Okay. So anyway. Little rant there, because it's not the first time I've observed that phenomenon. It bugs me. Obviously.
But about the accidental writing bit. So my process pretty much consists of a very few steps.
1) Open Document.
3) See what happens.
That's pretty much it. So when I got to be three chapters into this new story, I realized I had the basic idea who these two guys were, Eddie, washed-up-before-he-started, in-the-closet-door-slightly-ajar actor, and Pike, well-adjusted-but-prone-to-crushing-on-guys-he-can't-have stunt cowboy. So the potential is there, right? Put them in the same paddock as Pike tries to teach Eddie to ride, and watch the sparks...smoulder. So far. Not flying sparks yet. Eddie' being a jerk.

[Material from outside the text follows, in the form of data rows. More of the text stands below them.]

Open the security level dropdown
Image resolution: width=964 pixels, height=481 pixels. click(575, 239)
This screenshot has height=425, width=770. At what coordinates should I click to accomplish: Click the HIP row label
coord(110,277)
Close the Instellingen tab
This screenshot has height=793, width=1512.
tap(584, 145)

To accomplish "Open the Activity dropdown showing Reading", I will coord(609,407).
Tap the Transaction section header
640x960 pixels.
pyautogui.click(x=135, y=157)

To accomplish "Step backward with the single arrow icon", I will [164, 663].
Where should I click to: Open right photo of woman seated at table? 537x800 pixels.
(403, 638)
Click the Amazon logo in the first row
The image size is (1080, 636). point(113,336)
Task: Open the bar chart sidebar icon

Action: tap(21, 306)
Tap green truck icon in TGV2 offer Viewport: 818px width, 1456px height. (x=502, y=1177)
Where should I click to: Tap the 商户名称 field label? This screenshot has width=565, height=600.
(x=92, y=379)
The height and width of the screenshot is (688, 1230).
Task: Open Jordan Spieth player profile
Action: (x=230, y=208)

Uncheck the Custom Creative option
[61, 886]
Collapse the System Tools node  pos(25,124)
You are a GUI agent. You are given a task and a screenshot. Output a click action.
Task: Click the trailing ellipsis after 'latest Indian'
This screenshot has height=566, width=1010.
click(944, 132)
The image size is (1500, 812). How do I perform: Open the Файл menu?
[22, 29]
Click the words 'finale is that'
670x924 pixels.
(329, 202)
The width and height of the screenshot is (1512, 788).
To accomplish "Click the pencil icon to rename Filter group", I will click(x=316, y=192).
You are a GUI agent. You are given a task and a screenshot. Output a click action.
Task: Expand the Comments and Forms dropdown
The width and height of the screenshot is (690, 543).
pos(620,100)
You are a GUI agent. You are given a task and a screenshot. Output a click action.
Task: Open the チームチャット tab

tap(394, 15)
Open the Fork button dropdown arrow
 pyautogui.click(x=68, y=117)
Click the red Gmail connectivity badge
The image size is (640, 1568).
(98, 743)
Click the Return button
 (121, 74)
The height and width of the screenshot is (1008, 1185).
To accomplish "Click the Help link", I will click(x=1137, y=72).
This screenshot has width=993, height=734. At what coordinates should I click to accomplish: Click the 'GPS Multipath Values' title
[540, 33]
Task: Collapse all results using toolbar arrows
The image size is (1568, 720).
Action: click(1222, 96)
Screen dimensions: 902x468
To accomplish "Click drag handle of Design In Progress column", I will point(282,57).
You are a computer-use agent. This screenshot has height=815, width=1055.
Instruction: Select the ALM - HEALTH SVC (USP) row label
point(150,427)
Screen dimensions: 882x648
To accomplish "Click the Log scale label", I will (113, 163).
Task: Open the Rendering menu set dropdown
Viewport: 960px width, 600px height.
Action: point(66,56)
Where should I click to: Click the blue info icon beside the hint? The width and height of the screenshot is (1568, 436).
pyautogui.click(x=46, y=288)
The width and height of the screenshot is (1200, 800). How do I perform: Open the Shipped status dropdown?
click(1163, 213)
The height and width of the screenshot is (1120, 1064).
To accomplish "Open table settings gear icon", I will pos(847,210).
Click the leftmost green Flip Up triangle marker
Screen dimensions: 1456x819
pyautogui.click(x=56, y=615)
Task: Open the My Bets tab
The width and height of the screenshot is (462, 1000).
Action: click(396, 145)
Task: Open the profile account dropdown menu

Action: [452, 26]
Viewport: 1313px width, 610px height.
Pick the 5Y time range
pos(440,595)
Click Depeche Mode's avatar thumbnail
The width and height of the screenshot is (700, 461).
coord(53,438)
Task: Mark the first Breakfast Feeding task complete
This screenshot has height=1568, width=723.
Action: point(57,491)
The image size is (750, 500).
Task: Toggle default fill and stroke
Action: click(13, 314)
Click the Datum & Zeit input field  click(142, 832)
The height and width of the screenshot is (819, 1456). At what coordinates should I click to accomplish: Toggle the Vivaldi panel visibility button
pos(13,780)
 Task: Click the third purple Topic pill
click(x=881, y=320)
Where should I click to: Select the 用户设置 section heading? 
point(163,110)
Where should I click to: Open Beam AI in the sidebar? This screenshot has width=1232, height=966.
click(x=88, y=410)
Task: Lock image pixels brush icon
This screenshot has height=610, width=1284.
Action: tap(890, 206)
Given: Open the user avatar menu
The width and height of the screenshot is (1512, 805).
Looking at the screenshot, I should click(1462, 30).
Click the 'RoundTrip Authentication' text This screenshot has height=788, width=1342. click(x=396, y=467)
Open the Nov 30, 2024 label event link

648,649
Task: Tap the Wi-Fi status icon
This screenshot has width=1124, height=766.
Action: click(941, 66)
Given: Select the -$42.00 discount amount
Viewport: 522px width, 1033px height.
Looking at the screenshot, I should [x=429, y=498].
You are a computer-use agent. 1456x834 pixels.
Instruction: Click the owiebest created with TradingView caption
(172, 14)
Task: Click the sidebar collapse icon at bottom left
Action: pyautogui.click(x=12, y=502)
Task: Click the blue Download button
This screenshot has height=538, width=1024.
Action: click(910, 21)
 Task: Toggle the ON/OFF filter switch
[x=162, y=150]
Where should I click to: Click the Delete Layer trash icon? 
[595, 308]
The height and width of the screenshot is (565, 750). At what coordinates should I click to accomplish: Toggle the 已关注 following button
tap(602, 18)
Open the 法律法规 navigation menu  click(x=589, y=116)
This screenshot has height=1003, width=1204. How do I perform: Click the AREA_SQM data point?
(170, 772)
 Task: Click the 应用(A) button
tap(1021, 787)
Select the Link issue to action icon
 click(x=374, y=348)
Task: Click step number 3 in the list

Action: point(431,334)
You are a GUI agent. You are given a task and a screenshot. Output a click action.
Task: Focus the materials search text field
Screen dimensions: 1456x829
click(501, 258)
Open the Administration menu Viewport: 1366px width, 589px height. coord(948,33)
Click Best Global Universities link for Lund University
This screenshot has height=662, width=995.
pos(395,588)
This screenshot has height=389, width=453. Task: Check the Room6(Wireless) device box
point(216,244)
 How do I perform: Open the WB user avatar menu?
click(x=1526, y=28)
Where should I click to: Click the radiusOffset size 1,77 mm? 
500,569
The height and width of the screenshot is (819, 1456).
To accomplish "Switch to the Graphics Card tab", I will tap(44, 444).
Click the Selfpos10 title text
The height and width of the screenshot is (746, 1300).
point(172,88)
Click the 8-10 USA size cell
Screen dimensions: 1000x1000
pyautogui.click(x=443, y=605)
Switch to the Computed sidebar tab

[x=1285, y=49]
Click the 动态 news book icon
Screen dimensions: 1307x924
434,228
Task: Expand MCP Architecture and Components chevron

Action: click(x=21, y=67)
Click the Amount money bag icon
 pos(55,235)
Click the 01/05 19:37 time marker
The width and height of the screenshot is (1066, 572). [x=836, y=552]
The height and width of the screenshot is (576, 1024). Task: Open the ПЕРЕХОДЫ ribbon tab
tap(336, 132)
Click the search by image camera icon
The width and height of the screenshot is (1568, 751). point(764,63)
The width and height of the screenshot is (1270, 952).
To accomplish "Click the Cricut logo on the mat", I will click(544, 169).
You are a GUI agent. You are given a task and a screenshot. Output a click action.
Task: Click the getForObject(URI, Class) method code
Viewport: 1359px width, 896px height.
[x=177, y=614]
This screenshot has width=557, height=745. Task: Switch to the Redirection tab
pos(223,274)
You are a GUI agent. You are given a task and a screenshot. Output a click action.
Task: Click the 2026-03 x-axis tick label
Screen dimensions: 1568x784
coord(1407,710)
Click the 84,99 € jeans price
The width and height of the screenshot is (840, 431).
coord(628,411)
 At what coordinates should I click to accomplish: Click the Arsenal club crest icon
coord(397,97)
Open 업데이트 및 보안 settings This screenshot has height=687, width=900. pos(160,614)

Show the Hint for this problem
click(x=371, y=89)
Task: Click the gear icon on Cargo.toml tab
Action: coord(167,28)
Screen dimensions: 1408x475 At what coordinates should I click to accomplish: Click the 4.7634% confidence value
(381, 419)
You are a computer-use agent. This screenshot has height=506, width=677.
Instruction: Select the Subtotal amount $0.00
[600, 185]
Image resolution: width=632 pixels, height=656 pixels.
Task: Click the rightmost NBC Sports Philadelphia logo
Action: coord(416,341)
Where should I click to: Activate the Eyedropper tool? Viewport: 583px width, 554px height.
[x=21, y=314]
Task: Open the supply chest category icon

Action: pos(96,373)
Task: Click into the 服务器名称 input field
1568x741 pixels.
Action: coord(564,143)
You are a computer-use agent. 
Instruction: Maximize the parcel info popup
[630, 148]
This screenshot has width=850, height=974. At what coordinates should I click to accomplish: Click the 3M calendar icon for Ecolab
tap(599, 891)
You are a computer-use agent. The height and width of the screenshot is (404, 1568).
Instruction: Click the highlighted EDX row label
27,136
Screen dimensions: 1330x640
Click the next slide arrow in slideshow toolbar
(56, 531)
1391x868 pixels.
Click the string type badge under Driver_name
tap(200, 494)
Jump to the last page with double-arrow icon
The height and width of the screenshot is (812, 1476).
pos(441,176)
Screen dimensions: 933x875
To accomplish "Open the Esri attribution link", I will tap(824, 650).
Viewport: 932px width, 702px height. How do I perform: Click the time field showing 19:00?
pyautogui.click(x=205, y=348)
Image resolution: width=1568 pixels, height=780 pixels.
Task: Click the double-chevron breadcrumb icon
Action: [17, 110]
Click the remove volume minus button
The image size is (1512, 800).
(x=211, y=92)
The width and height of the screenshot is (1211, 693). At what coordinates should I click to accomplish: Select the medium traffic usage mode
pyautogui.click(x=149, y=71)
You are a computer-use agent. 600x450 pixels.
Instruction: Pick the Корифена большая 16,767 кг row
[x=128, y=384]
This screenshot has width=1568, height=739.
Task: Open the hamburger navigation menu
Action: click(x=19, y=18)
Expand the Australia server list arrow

But there needs to be more conflict, so the sometimes step four of my process is what I call ramble-write until something happens. Most of what is produced in a ramble-write is often discarded. It's just me getting to know the characters. But sometimes, something comes up that slots perfectly into the "I need a conflict" hole in my plot.
Meet Tim. Disrepute. Drunk. Unreliable. Deep in denial, but willing to let a guy suck him off if it means he doesn't have to jack himself off. He's sort of a prick. Pike has worked with him just enough to know he doesn't like him. Eddie is just desperate enough for a drink....insta-bad-decision.